**What this task involves**: Make an exact reproduction of all the data.

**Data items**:
===============

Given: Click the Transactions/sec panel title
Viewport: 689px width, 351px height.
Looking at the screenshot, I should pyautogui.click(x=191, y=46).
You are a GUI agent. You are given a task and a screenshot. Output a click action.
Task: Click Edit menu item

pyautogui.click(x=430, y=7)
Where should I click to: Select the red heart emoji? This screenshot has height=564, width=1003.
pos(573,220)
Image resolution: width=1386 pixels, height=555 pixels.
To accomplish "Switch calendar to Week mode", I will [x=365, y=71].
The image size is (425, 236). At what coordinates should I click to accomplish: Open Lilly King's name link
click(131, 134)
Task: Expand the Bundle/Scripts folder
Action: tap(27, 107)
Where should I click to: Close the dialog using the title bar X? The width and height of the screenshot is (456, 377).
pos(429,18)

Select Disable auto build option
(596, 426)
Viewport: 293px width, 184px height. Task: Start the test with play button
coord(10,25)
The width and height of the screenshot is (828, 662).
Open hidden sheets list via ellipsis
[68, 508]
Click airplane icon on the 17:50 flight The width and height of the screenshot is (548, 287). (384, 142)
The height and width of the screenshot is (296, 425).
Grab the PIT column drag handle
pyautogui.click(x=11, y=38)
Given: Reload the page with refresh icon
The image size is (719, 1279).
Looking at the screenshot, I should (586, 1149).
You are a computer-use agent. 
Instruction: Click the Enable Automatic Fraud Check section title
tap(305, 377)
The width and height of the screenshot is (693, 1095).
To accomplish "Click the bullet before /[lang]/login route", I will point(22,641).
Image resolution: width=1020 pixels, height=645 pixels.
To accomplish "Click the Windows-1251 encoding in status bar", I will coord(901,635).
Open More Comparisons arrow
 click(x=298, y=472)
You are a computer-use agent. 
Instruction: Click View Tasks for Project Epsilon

===============

**Solution for this problem**:
Given: Click the Transactions/sec panel title
Viewport: 689px width, 351px height.
Looking at the screenshot, I should pyautogui.click(x=191, y=46).
You are a GUI agent. You are given a task and a screenshot. Output a click action.
Task: Click Edit menu item

pyautogui.click(x=430, y=7)
Where should I click to: Select the red heart emoji? This screenshot has height=564, width=1003.
pos(573,220)
Image resolution: width=1386 pixels, height=555 pixels.
To accomplish "Switch calendar to Week mode", I will [x=365, y=71].
The image size is (425, 236). At what coordinates should I click to accomplish: Open Lilly King's name link
click(131, 134)
Task: Expand the Bundle/Scripts folder
Action: tap(27, 107)
Where should I click to: Close the dialog using the title bar X? The width and height of the screenshot is (456, 377).
pos(429,18)

Select Disable auto build option
(596, 426)
Viewport: 293px width, 184px height. Task: Start the test with play button
coord(10,25)
The width and height of the screenshot is (828, 662).
Open hidden sheets list via ellipsis
[68, 508]
Click airplane icon on the 17:50 flight The width and height of the screenshot is (548, 287). (384, 142)
The height and width of the screenshot is (296, 425).
Grab the PIT column drag handle
pyautogui.click(x=11, y=38)
Given: Reload the page with refresh icon
The image size is (719, 1279).
Looking at the screenshot, I should (586, 1149).
You are a computer-use agent. 
Instruction: Click the Enable Automatic Fraud Check section title
tap(305, 377)
The width and height of the screenshot is (693, 1095).
To accomplish "Click the bullet before /[lang]/login route", I will point(22,641).
Image resolution: width=1020 pixels, height=645 pixels.
To accomplish "Click the Windows-1251 encoding in status bar", I will coord(901,635).
Open More Comparisons arrow
 click(x=298, y=472)
You are a computer-use agent. 
Instruction: Click View Tasks for Project Epsilon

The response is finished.